Forte Energy employs the Pylon AB-5R for cost effective Radon detection
30th June 2011
Forte Energy (Perth) is exploring for uranium in the Sahara Desert of Mauritania with the aid of the Pylon AB-5R. It takes two days of travelling to get to the isolated project area.

Instead, Forte Energy is using a Pylon Electronics AB-5R radiation counter with alpha-particle scintillation detectors (Lucas cells) to detect the radon gas. We drill a 50cm hole into the coarse granular soil using a portable gasoline-engined drill and then insert a steel probe with a coupling for the plastic tubes leading to the AB-5R. We measure the cell background for one minute, then use the internal pump to draw up a sample of soil air into the cell where three one-minute counts are then made. Then the cell is flushed with air and the instrument is moved to the next sampling point, usually 10 to 50 meters apart on a grid. Fairly repeatable results can be obtained, the main problem being the "fit" of the steel probe in the hole. It is usually necessary to hammer it down as the hole tends to fill in with fine sand and this makes an almost ideal gas-tight seal around the sampling tube.

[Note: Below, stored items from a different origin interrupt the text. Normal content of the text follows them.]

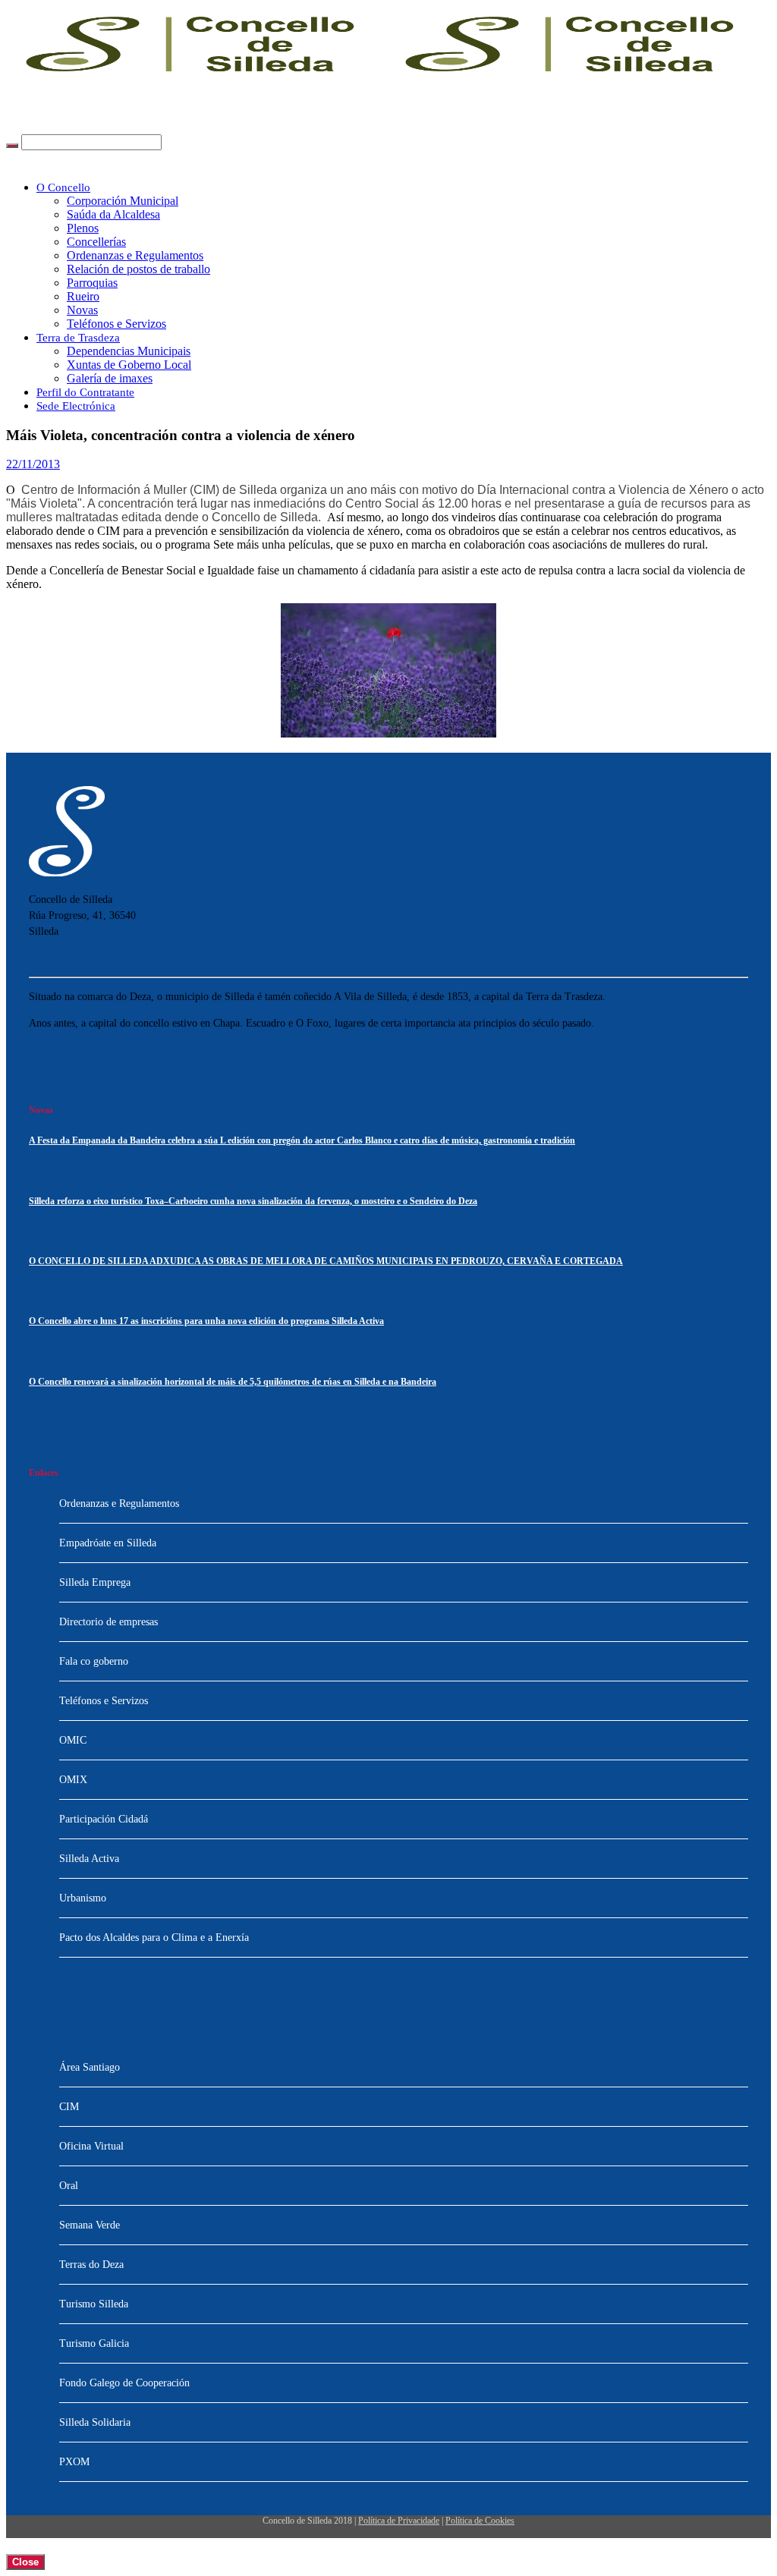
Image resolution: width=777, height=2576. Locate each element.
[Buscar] (12, 145)
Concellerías (96, 241)
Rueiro (83, 296)
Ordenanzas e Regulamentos (135, 255)
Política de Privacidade (398, 2520)
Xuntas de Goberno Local (129, 364)
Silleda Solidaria (95, 2422)
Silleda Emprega (95, 1582)
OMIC (73, 1740)
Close (25, 2562)
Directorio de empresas (108, 1622)
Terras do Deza (91, 2264)
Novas (82, 310)
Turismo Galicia (94, 2343)
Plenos (83, 228)
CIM (69, 2106)
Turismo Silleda (93, 2304)
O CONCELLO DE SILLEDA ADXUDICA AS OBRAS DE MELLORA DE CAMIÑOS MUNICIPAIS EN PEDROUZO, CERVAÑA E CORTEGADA (326, 1261)
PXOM (74, 2461)
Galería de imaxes (110, 378)
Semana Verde (89, 2225)
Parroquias (92, 282)
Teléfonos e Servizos (116, 323)
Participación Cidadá (103, 1819)
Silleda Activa (89, 1858)
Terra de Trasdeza (78, 338)
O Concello (63, 187)
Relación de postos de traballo (138, 269)
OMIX (73, 1779)
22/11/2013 (33, 464)
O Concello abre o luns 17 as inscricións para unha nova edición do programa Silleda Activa (206, 1321)
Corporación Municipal (122, 200)
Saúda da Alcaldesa (113, 214)
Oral (68, 2185)
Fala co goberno (93, 1661)
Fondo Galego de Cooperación (124, 2383)
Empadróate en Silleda (107, 1543)
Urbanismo (82, 1898)
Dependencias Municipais (128, 350)
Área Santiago (89, 2067)
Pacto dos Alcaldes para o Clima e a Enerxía (154, 1937)
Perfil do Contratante (85, 392)
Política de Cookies (479, 2520)
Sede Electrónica (75, 406)
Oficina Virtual (91, 2146)
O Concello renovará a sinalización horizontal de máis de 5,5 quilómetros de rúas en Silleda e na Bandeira (232, 1382)
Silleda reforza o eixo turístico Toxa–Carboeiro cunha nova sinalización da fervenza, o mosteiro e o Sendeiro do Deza (253, 1201)
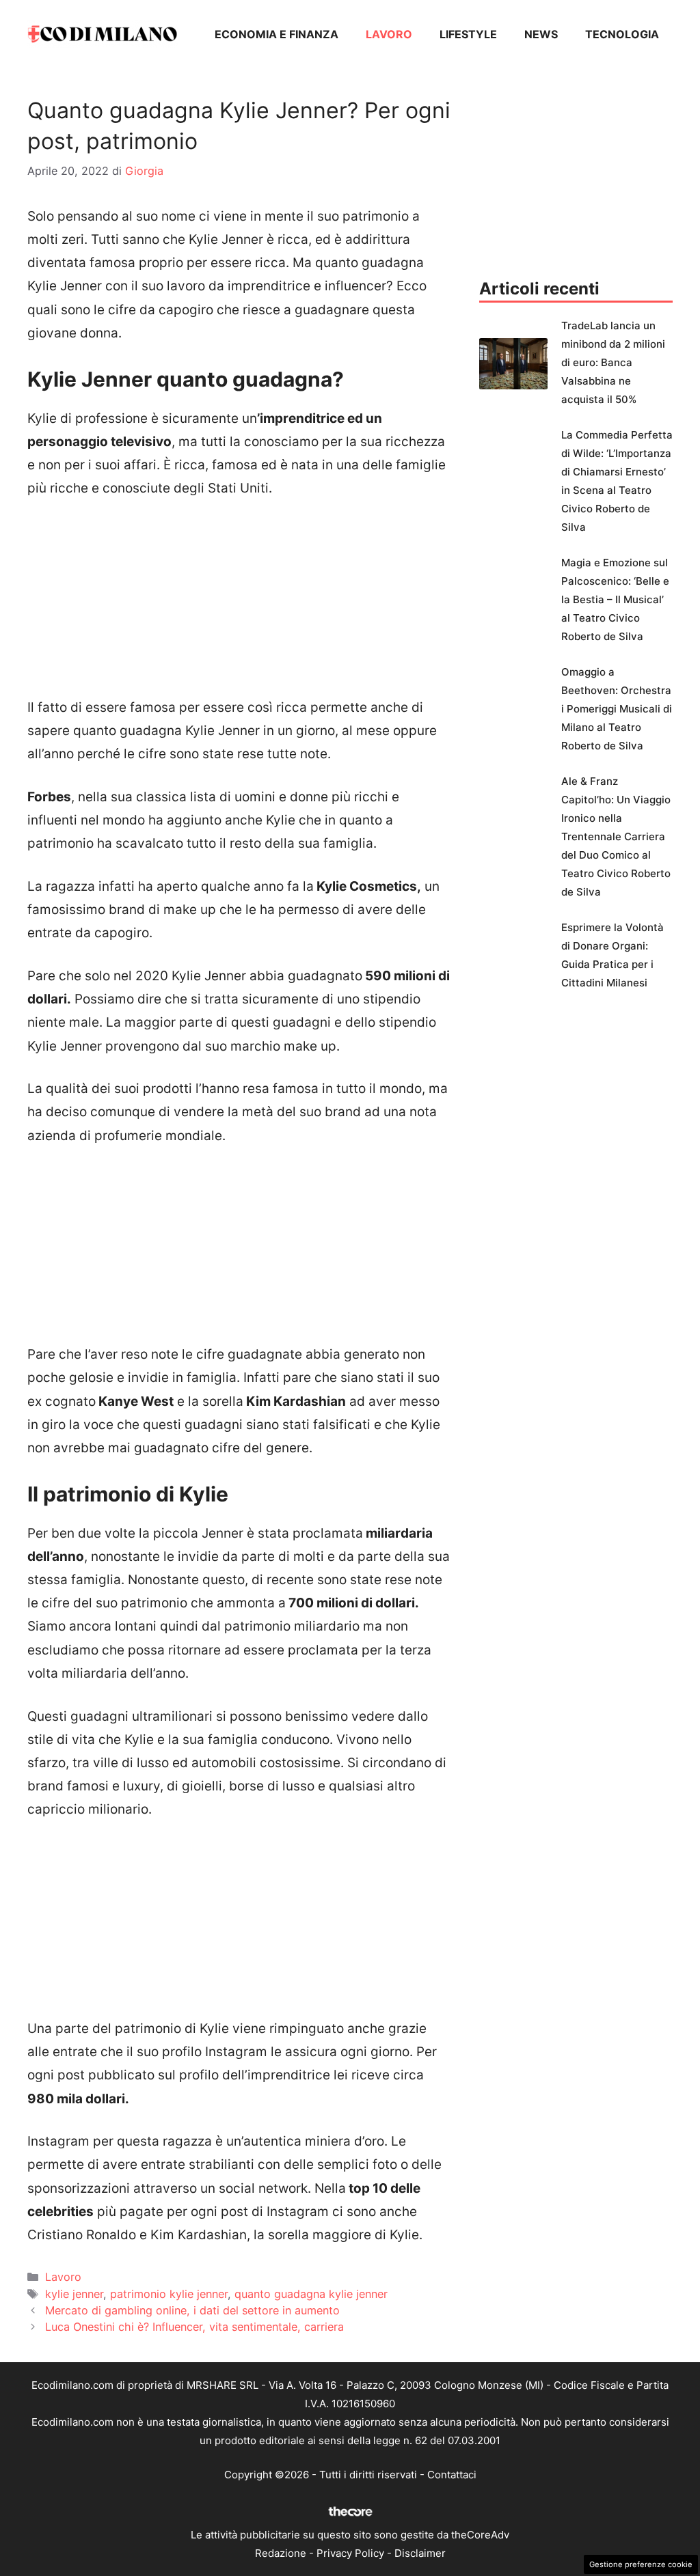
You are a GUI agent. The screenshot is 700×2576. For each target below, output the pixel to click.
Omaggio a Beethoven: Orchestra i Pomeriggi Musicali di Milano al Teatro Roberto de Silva (616, 708)
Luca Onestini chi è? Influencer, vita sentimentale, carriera (194, 2326)
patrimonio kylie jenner (169, 2294)
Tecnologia (622, 34)
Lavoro (389, 34)
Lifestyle (468, 34)
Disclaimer (420, 2553)
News (541, 34)
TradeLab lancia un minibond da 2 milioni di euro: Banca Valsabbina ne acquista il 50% (613, 362)
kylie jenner (74, 2294)
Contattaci (451, 2474)
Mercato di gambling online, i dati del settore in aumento (192, 2310)
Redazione (280, 2553)
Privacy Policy (350, 2553)
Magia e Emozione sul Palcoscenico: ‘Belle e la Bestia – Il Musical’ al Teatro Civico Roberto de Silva (615, 599)
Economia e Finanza (276, 34)
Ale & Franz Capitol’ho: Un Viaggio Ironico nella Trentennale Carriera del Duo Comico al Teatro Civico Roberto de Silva (616, 836)
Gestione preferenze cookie (640, 2564)
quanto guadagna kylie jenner (311, 2294)
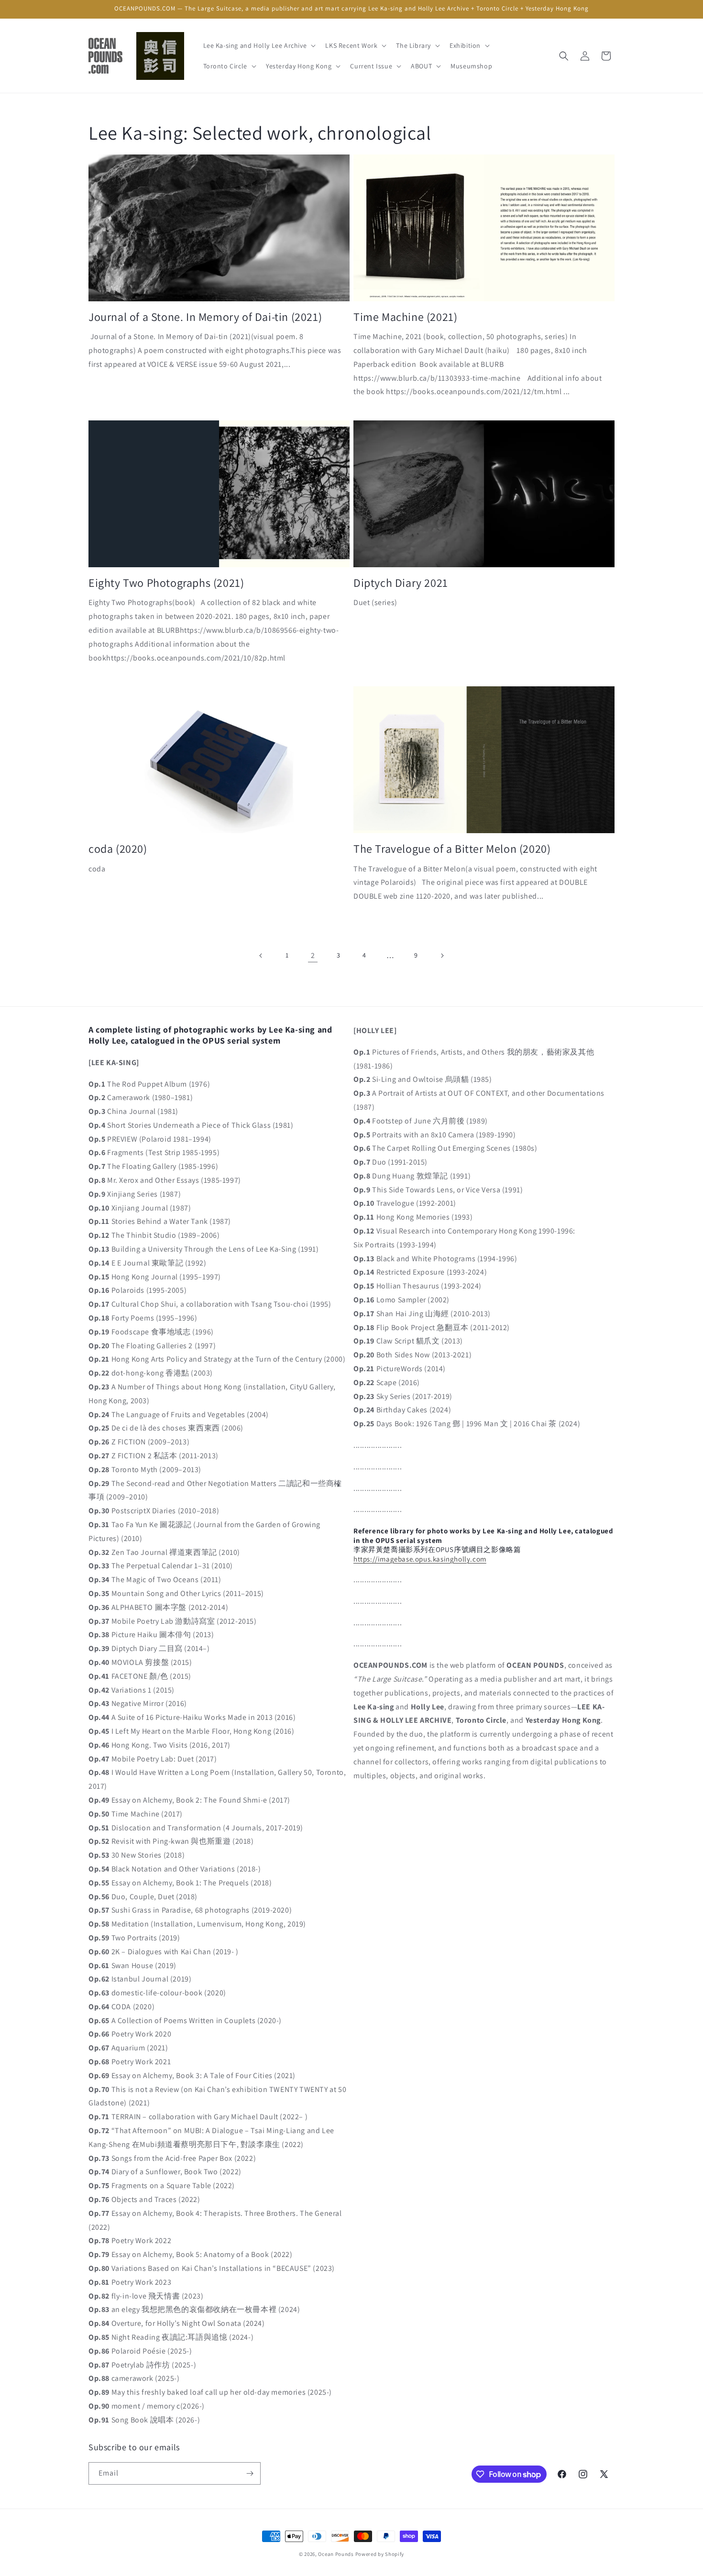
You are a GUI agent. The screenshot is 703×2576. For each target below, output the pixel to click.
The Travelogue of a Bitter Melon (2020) (451, 848)
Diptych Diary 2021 (400, 582)
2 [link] (313, 955)
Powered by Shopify (380, 2554)
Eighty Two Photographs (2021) (166, 582)
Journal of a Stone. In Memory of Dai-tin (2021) (205, 316)
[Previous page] (261, 955)
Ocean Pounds (335, 2554)
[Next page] (441, 955)
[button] (259, 45)
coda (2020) (117, 848)
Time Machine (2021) (405, 316)
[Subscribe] (249, 2473)
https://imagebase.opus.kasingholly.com (419, 1558)
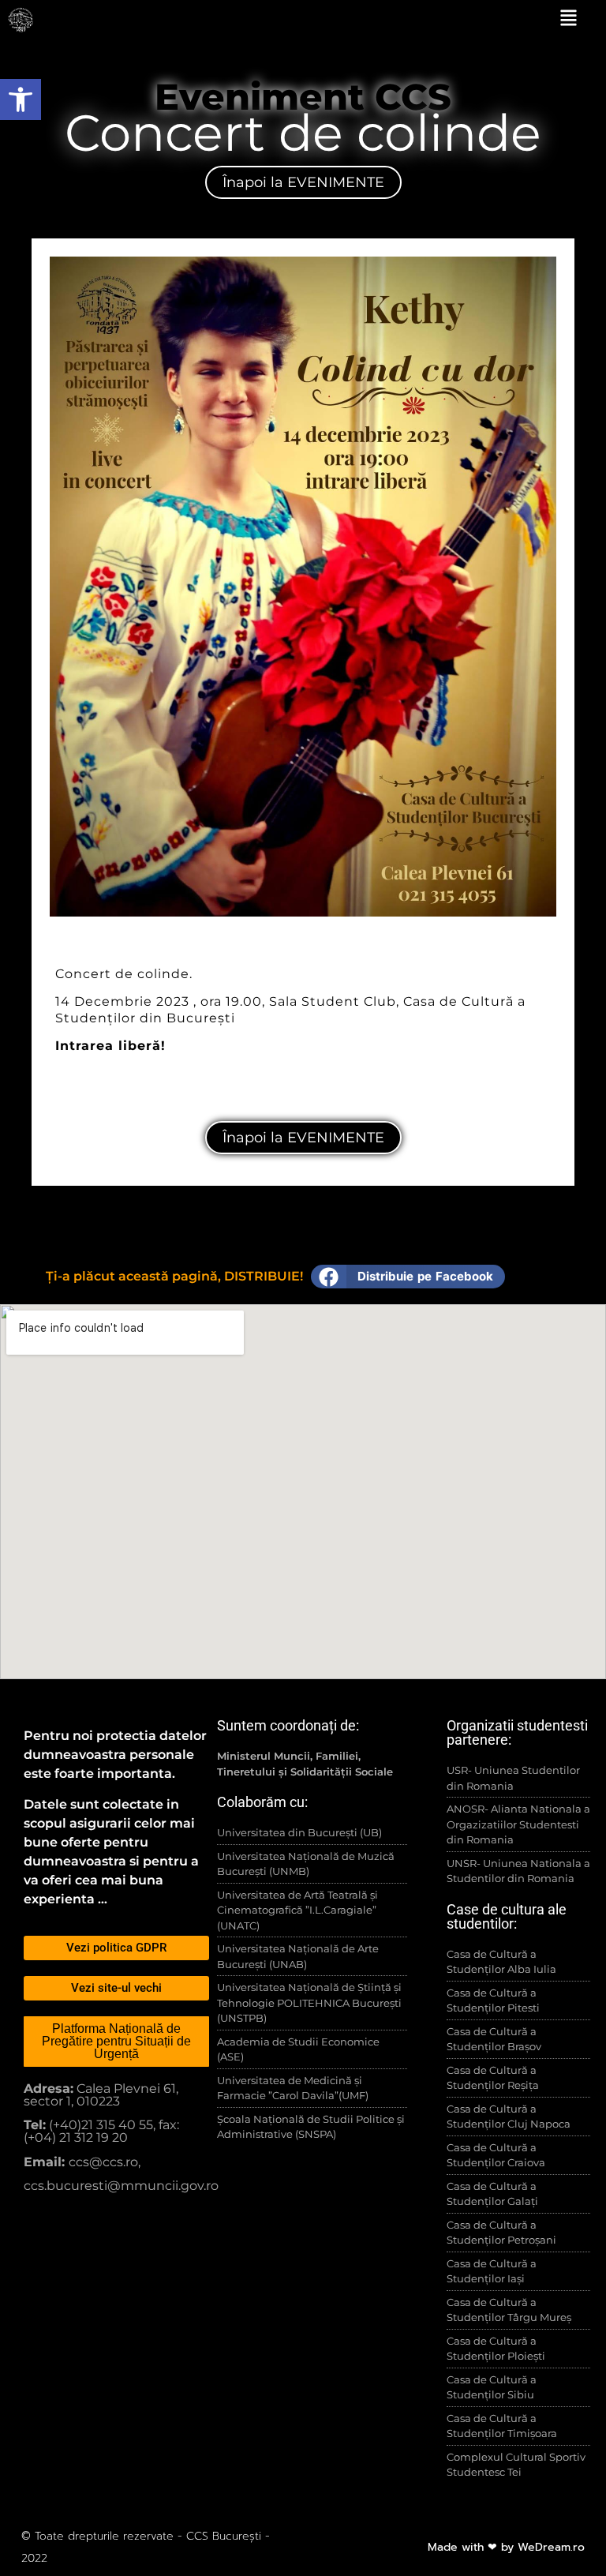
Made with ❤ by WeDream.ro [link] (506, 2547)
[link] (20, 99)
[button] (408, 1276)
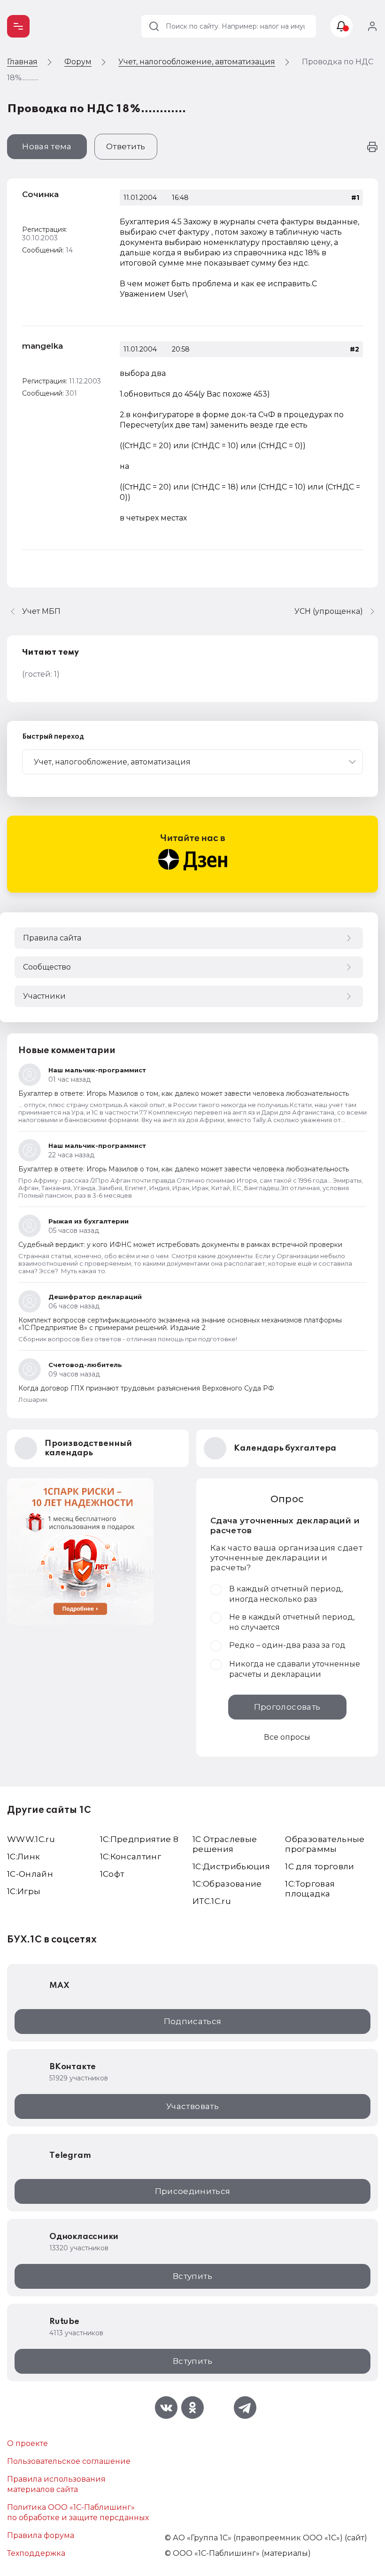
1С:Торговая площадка (310, 1888)
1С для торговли (319, 1866)
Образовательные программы (324, 1844)
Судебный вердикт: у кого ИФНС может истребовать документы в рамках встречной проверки (180, 1244)
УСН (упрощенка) (328, 611)
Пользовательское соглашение (69, 2461)
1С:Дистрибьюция (231, 1866)
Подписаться (193, 2021)
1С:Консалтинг (130, 1856)
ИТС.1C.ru (211, 1901)
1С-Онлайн (30, 1874)
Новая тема (46, 146)
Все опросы (287, 1737)
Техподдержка (36, 2553)
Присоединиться (193, 2191)
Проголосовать (287, 1707)
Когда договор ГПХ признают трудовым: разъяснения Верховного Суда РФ (146, 1388)
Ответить (126, 146)
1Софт (112, 1874)
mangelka (42, 346)
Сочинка (40, 194)
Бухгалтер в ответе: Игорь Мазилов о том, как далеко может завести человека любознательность (183, 1093)
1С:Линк (23, 1856)
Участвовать (192, 2106)
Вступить (192, 2276)
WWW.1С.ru (31, 1839)
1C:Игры (23, 1891)
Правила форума (40, 2535)
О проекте (27, 2443)
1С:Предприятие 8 (139, 1839)
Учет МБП (41, 611)
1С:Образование (227, 1883)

The three counts allow Forte Energy to distinguish the counts due to Radon-222 (a daughter of Uranium) and Radon-220, also known as 'Thoron' (daughter of Thorium) as Thoron has a short half-life of 55 seconds while Radon (222Rn) has a half-life of 3.8 days. Moreover, the count due to 222Rn actually increase by a factor of x3 during the three hours after sampling and this can be discerned in the three mintues after sampling as a slight increase. This is due to the additional alpha-particle emissions from the short-lived daughter products of 222Rn (218Po and 214Pb) which build up rapidly at first and then more slowly until the maximum is reached after about three hours. The 222Rn parent then decays according to the 3.8 day half-life. This can be demonstrated by repeatedly measuring the activity from a cell during the hours and days following sampling.